Вся семья обступила Клайва — посмотреть; все грустно улыбались, охваченные внезапной тоской по прошедшей поезд-
ке — по тому, что в ней было и чего не было.
— Смотри-ка, фоторепортер «Тайма» и «Лайфа» собственной персоной...
— Бедняга Мэтт — какое там у него второе имя?
— Непременно пошли ему этот снимок,— сказала Клайву мать.— Вы с ним договорились переписываться? Ты взял у него адрес?
Но адреса не было. Оказалось, что у мальчика Мэтта нет ни дома, ни улицы — дома номер такой-то на улице такой-то, ни комнаты в доме — как, скажем, та, где собрались сейчас они.
— Америка,— ответил Клайв.— Его адрес — Америка, и всё.
Дом Инкаламу
Дом Инкаламу Уильямсона разрушается и вряд ли выдержит еще хоть несколько дождливых сезонов. А красные лилии перед домом все цветут, словно там кто-то живет. Дом этот был одним из чудес нашего детства, и с месяц назад, когда я вновь приехала в эти края — на празднества по случаю провозглашения независимости,— мне подумалось, что по дороге на боксит-ные рудники надо бы свернуть с магистрали, поглядеть на него.
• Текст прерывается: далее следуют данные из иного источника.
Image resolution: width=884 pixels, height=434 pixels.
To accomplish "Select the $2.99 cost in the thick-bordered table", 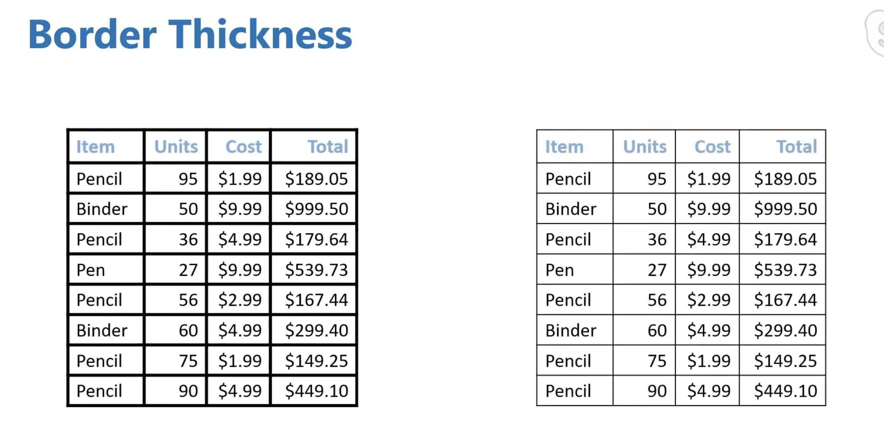I will (x=240, y=300).
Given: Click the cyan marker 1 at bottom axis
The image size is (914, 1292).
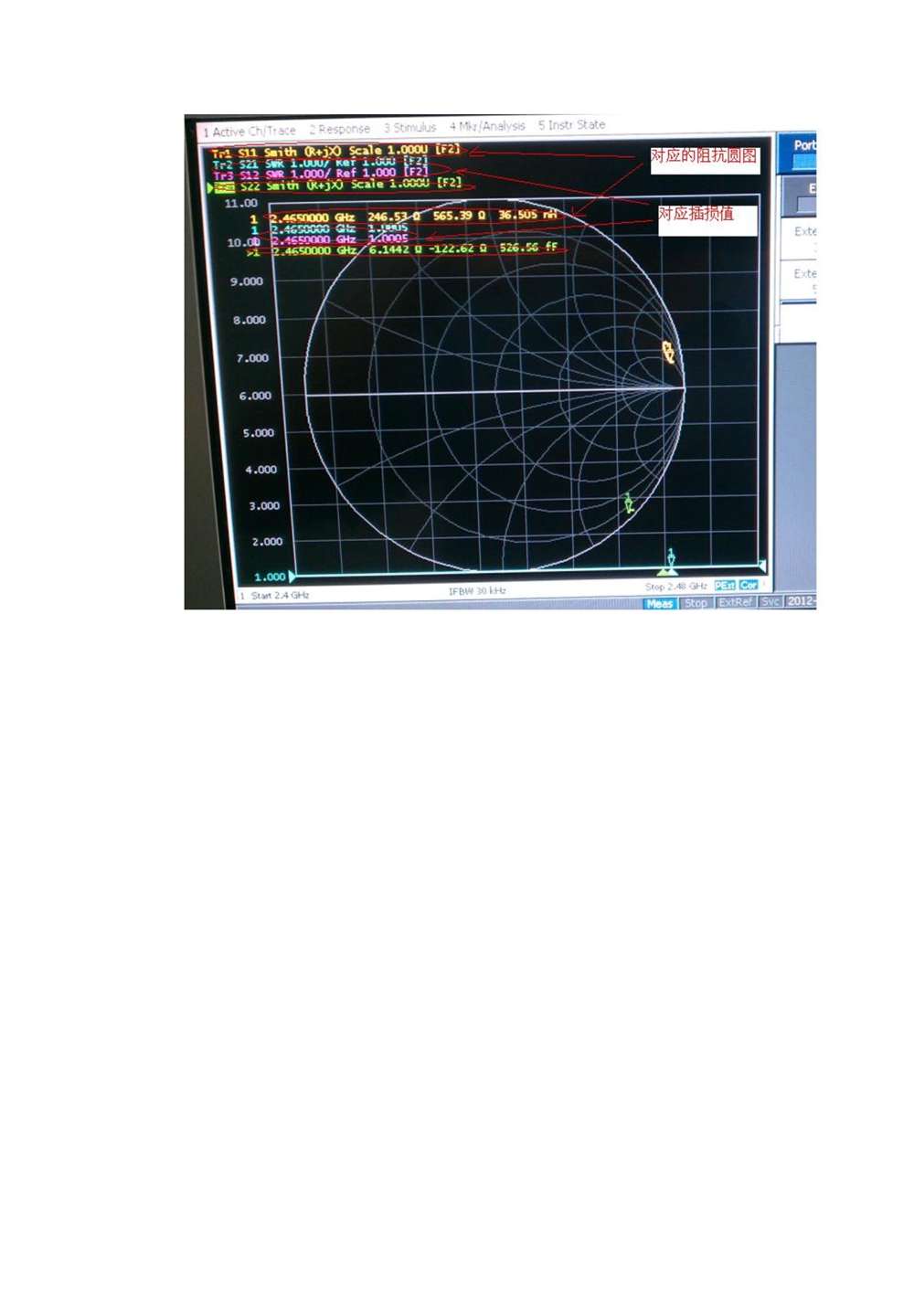Looking at the screenshot, I should click(671, 559).
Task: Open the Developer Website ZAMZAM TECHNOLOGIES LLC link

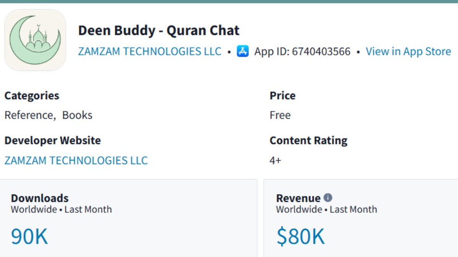Action: pyautogui.click(x=76, y=160)
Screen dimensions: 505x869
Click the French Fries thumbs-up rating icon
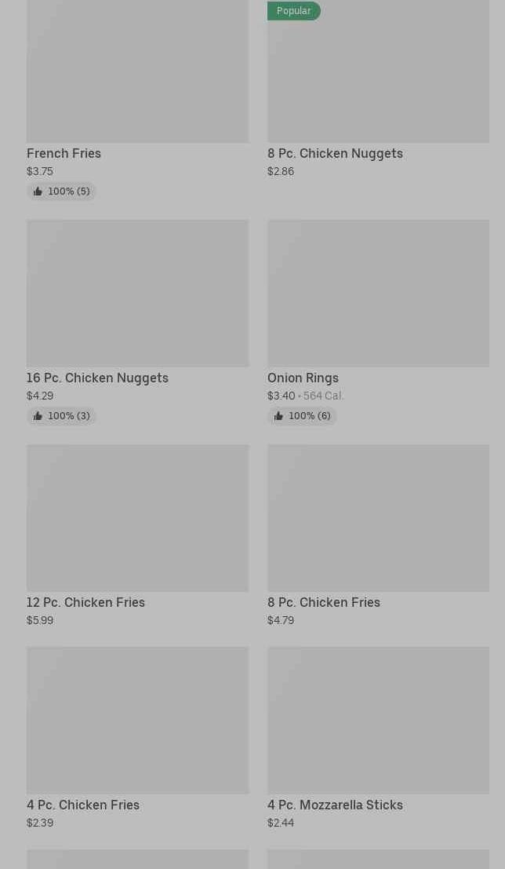tap(38, 192)
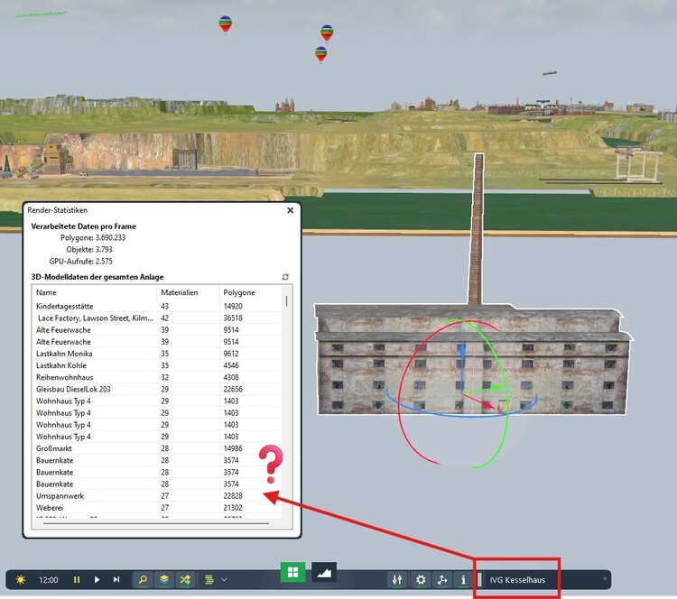Toggle the layers button
Image resolution: width=677 pixels, height=599 pixels.
tap(164, 580)
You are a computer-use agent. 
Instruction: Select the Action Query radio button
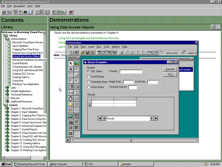click(88, 87)
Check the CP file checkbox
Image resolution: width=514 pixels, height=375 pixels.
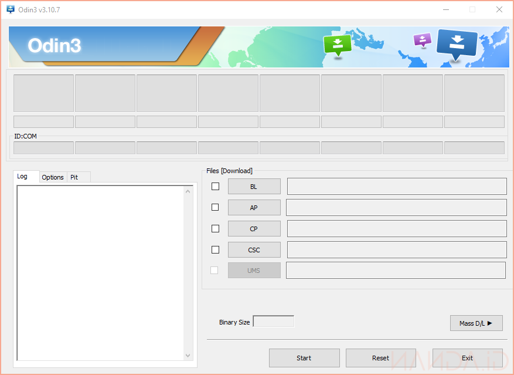[x=215, y=229]
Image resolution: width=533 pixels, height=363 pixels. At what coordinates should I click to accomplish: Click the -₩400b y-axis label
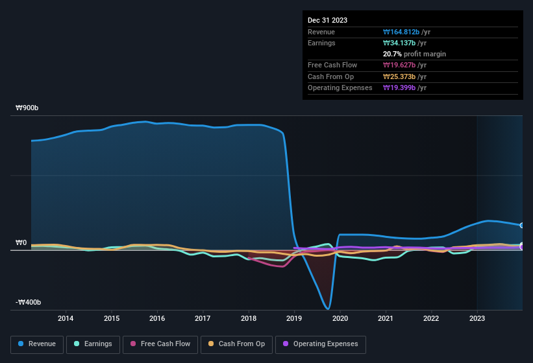point(29,302)
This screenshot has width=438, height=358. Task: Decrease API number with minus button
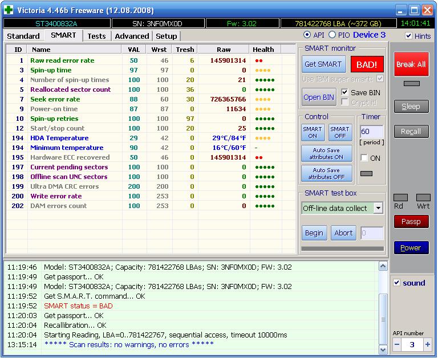coord(398,344)
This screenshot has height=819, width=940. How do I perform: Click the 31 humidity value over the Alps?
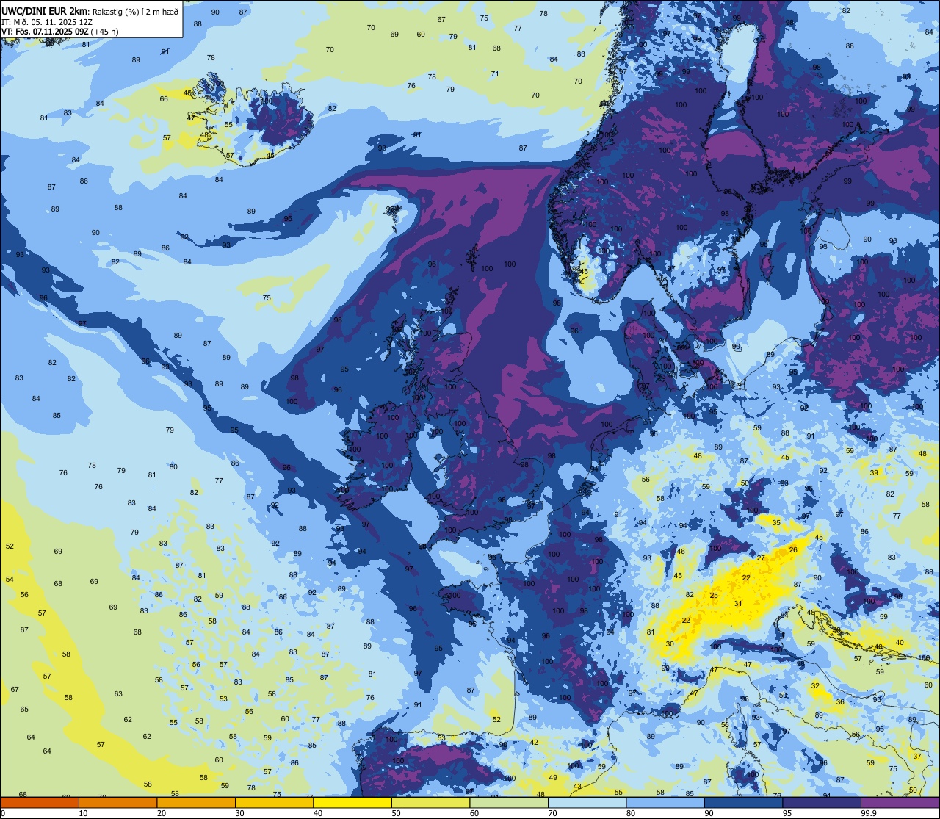[738, 604]
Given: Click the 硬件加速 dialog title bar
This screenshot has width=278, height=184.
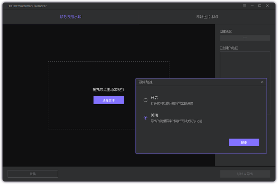Looking at the screenshot, I should (195, 82).
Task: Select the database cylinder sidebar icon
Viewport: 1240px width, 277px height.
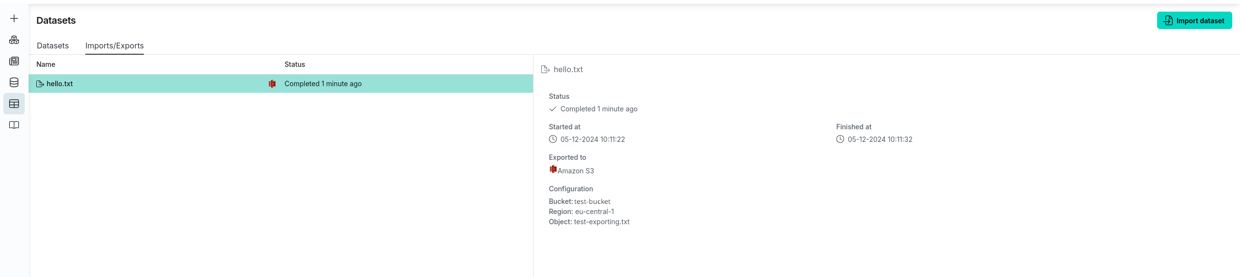Action: (x=14, y=82)
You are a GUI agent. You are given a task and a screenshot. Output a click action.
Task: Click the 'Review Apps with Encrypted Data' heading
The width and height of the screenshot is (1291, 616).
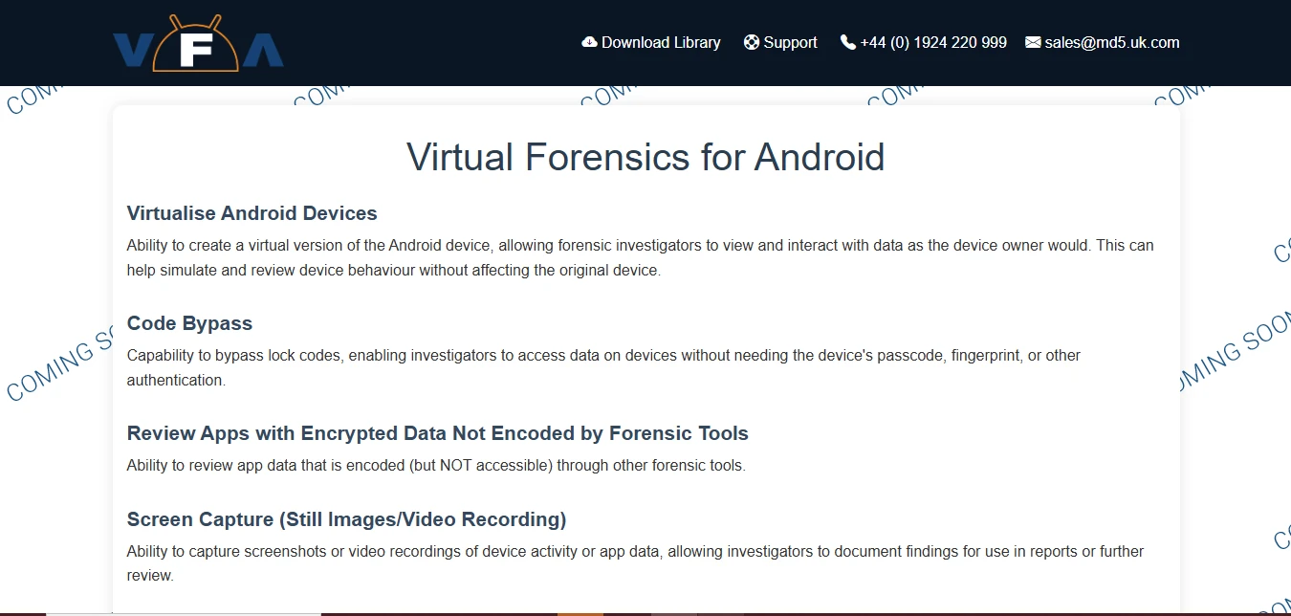click(437, 433)
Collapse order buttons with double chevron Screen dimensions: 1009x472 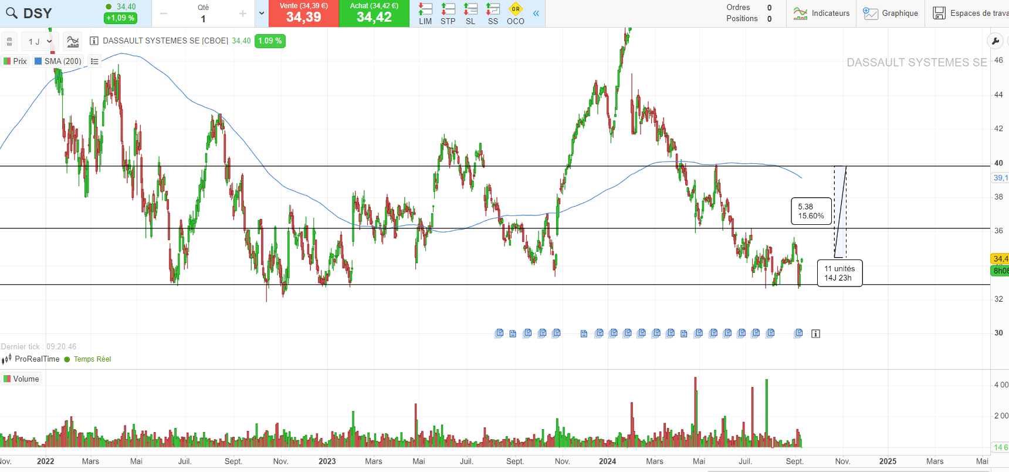[536, 13]
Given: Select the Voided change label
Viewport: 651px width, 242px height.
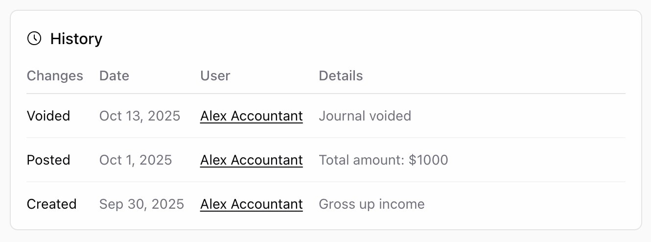Looking at the screenshot, I should 48,116.
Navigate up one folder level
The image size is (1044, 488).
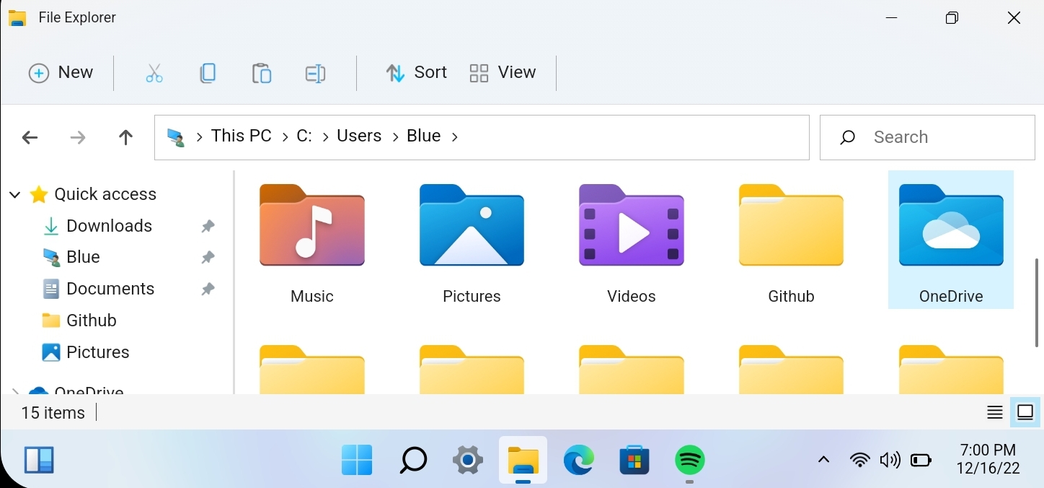125,137
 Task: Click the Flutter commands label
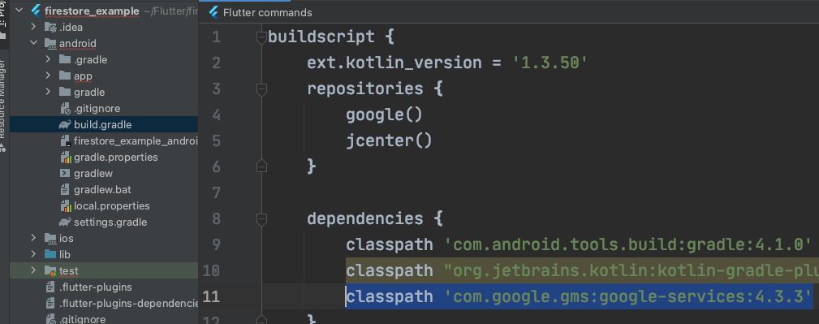tap(267, 12)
Когда я была ребенком, дом Уильямсона, так же как наша ферма, отстоял на много миль решительно от всего, а теперь он часах в двух езды от новой столицы. Я приехала в эти края в составе одной из демографических комиссий ООН (меня включили в нее, видимо, потому, что я здесь когда-то жила), и однажды утром, после завтрака в большом столичном отеле, я решила отправиться в путь. В лифте я спускалась вместе с пекинской делегацией; ее члены никогда не ходили поодиночке и никогда ни с кем из нас не разговаривали. Их можно было внимательно разглядывать, каждого по очереди, и при этом ни вы, ни они не испытывали никакого смущения. Я прошла через террасу для коктейлей (на столиках после вчерашнего приема еще стояли миниатюрные флаги разных стран) и покатила по магистрали; по ней можно ехать и ехать, спокойно делая восемьдесят миль в час, покуда не доберешься до крайней точки континента. Вот как я говорю об этом теперь; а ведь когда я росла здесь, для меня это была дорога, ведущая только к нашему дому.
Я полагала, что лес уже основательно сведен, но, едва выехав за городскую черту, убедилась, что он совсем такой же, как поежде. Зверья нигде не было видно, люди попадались
редко. В Африке вообще не знаешь, где тебе встретится чело век; когда я вышла из машины, чтобы попить из фляжки кофе меня так и подмывало крикнуть: есть здесь кто-нибудь? Земля была аккуратно отброшена от обочин. Я сделала несколько шагов в глубь просвеченного солнцем леса; веточки и сухие листья взрывались у меня под ногами, и мне казалось, я все сокрушаю на своем пути. На больших черных муравьев, напоминающих опрокинутые песочные часы, лучше было не засматриваться: когда-то на занятие это у меня ушло много послеполуденных часов. Новая асфальтированная дорога кое-где срезает изгибы старой, и, выехав к реке, я сперва подумала, что проскочила подъездную дорожку к дому Инкаламу. Но нет: вот она, длинная, обсаженная джакарандами аллея, круто спускающаяся к долине,— я не узнала ее потому, что у главной дороги появилась прогалина, а на ней — домик и лавчонка, которых здесь раньше не было. Лавчонка сложена из бетонных блоков, окна забраны решетками, небольшая веранда — именно такое заведеньице, какие стали теперь в наших местах открывать африканцы, делавшие раньше покупки у индийцев и белых. У въезда, как прежде, стояло большое манговое дерево; к нему была прибита самодельная вывеска: ПИВО КВАЧА СИГАРЕТЫ ВСЯКИЙ СОРТ. Под деревом разгуливали куры и стоял какой-то человек; велосипед его валялся рядом — словно рухнул от теплового удара.
— Могу я пройти к дому?— спросила я.
Человек подошел, склонив голову набок и жмурясь от налетавших мух.
— Дом не разрушился?
Он покачал головой.
— Кто-нибудь живет в доме? В большом доме?